START Recorded data
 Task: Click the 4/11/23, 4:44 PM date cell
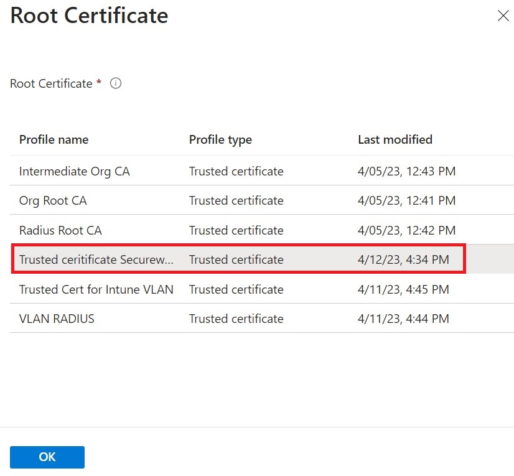[403, 319]
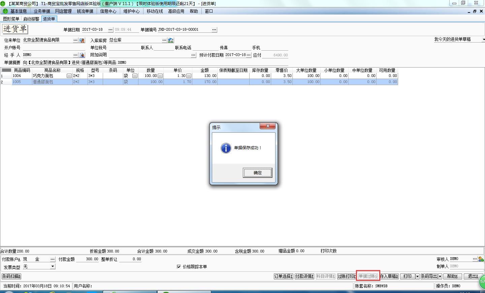
Task: Click the supplier contact icon beside 往来单位
Action: pyautogui.click(x=82, y=40)
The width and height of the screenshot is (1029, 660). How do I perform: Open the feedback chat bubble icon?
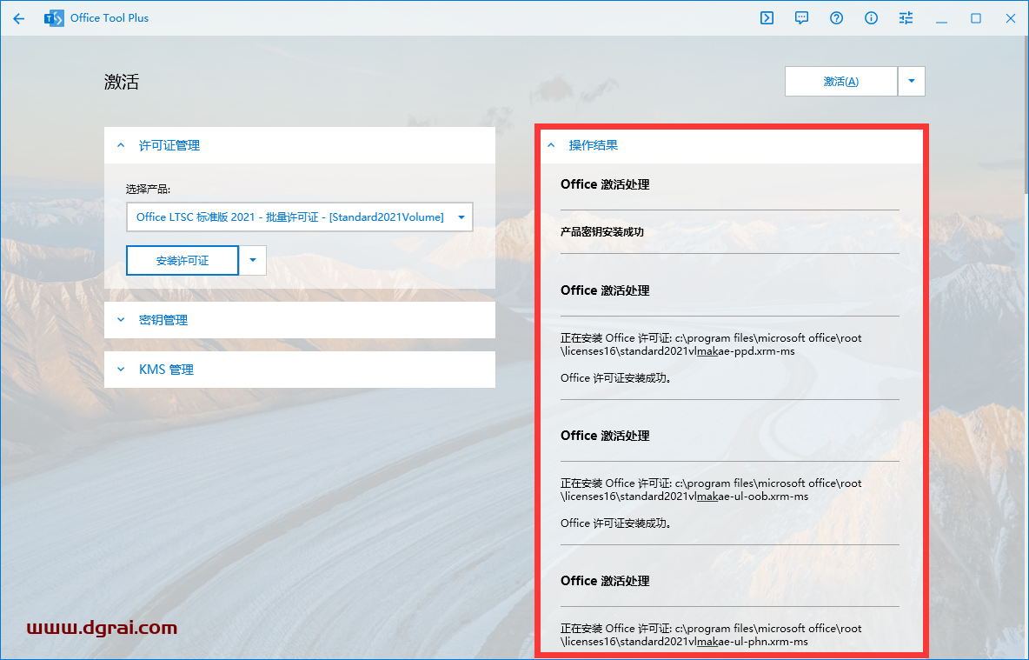coord(801,18)
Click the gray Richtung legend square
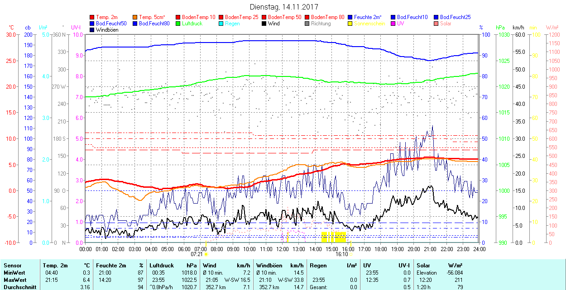The width and height of the screenshot is (566, 290). (307, 24)
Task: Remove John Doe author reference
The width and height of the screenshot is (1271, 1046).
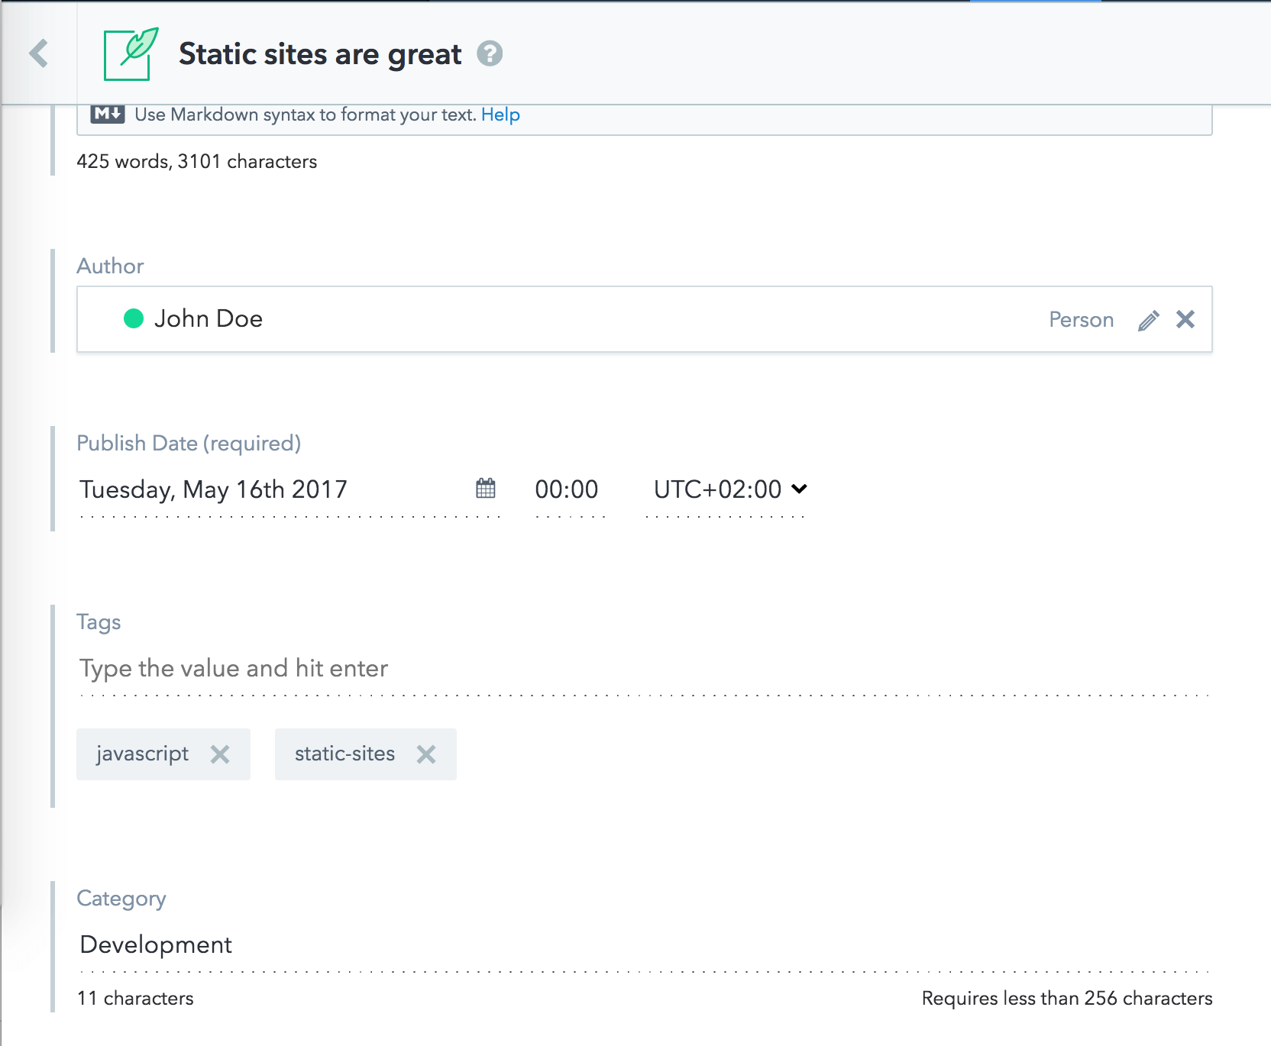Action: point(1185,319)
END Recorded data
What is expected: The answer must be an exact copy of the lines from the one that holds "The width and height of the screenshot is (1029, 660)." through the end of the data, both included, with no pictures.

Answer area:
The width and height of the screenshot is (1029, 660). How do I perform: Open the feedback chat bubble icon?
coord(801,18)
Click the gray Richtung legend square
The width and height of the screenshot is (566, 290). (307, 24)
Task: Remove John Doe author reference
The width and height of the screenshot is (1271, 1046).
Action: point(1185,319)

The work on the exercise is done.